投資家の目線

投資家の目線464(集団的自衛権)

 先週、安保法制懇の報告書を受けて安倍首相が記者会見を行った。集団的自衛権を容認させたいようである。


 首相は会見で紛争から避難するときの日本人の救助・輸送の例を挙げていたが、イラン・イラク戦争中にテヘランから日本人を救助したのはトルコの民間航空機だった。さらに、イラク戦争後にイラクで拉致されたNGO関係者などは、自己責任と非難されていた。

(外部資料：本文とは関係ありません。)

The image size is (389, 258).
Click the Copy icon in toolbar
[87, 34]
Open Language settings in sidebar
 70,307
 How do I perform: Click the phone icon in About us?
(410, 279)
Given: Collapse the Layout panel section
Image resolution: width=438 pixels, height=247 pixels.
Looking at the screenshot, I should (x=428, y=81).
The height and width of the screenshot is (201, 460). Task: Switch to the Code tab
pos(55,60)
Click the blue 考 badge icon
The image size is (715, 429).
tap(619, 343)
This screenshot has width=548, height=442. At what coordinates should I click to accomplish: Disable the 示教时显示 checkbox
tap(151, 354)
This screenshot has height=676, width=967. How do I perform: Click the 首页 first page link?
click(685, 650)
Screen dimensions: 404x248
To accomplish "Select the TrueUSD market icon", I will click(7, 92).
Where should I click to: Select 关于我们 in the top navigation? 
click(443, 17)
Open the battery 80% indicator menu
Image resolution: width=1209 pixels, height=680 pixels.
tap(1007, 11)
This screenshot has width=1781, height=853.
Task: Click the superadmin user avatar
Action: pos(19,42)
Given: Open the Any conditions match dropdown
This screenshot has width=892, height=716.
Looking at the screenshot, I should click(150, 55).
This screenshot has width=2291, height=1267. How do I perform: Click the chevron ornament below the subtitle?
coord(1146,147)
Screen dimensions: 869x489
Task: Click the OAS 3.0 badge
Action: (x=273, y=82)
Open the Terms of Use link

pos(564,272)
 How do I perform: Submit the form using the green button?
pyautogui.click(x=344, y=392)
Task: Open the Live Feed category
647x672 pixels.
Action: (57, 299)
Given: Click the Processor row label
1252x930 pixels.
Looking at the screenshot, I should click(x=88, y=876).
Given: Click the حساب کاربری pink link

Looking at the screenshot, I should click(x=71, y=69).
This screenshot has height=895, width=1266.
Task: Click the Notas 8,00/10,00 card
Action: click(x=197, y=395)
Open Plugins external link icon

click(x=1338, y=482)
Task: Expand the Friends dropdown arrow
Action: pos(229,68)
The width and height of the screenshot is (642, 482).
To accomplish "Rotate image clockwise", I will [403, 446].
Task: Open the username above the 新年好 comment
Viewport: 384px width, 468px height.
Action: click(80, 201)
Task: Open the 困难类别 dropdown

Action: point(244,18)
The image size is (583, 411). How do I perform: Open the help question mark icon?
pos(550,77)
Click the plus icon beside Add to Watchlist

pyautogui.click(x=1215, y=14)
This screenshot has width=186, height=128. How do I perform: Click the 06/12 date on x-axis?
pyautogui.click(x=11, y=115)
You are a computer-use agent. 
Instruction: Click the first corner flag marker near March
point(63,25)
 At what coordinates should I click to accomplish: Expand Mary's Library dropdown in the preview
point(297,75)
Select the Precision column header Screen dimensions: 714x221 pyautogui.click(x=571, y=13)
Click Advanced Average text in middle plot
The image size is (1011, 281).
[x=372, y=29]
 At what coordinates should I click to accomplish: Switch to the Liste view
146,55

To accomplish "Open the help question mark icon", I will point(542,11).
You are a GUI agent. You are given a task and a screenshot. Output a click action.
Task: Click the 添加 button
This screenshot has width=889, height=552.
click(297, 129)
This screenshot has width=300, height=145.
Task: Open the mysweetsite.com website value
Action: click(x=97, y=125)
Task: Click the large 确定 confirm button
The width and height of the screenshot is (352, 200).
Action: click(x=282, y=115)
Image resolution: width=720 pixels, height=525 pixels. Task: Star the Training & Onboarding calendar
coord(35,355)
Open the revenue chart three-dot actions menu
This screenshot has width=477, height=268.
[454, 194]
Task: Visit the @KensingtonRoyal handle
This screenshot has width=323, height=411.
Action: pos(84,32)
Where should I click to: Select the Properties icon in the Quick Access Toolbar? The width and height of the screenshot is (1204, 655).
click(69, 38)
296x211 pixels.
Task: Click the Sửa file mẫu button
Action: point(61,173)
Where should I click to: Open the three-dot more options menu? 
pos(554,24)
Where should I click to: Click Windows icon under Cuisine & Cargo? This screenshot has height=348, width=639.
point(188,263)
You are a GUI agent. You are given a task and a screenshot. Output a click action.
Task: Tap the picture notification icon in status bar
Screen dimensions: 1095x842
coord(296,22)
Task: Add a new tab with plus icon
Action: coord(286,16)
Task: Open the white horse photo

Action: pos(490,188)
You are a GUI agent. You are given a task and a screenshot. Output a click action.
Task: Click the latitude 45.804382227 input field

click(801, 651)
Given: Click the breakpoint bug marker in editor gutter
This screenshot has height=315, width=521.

 また、会見で出た「積極的平和主義」の定義がわからない。「戦略原論 軍事と平和のグランド・ストラテジー」(日本経済新聞出版社 石津朋之、永末聡、塚本勝也編著)に出ていたガルトゥングとセンの平和モデルにある「積極的平和」には、「持続可能な経済の確立」や「貧困・飢餓のない社会」などの項目が含まれていたが、首相会見ではそれらには触れられておらず、その定義とは異なるものと思われる。伊藤憲一著「新戦争論 積極的平和主義への提言」(新潮新書)では具体的な「積極的平和主義」の定義はなされていないが、米国一極型の世界秩序のように感じる。では、例えばイスラム共同体のような米国主導のグローバリズムに対するオルタナティブのグローバリズムに対して、日本政府はどういう態度を取るのだろう。米国が多大なコストをかけたアフガン戦争では、2010年に来日したカルザイ大統領は「複雑な民族、部族構成のアフガニスタンにおいては、西欧近代の国家モデルとなった「国民国家」像を模倣することに、自分は異論がある」と述べられた(同志社大学 グローバル・スタディーズ研究科HP)。異なる価値観を地域社会に押し付けると相当の摩擦を引き起こし、多大なコストがかかるようだ。


 なお、安倍首相は著名投資家に「安倍晋三首相は日本を再武装させようとしているとして、アジアで最も危険な人物だ」と言われている。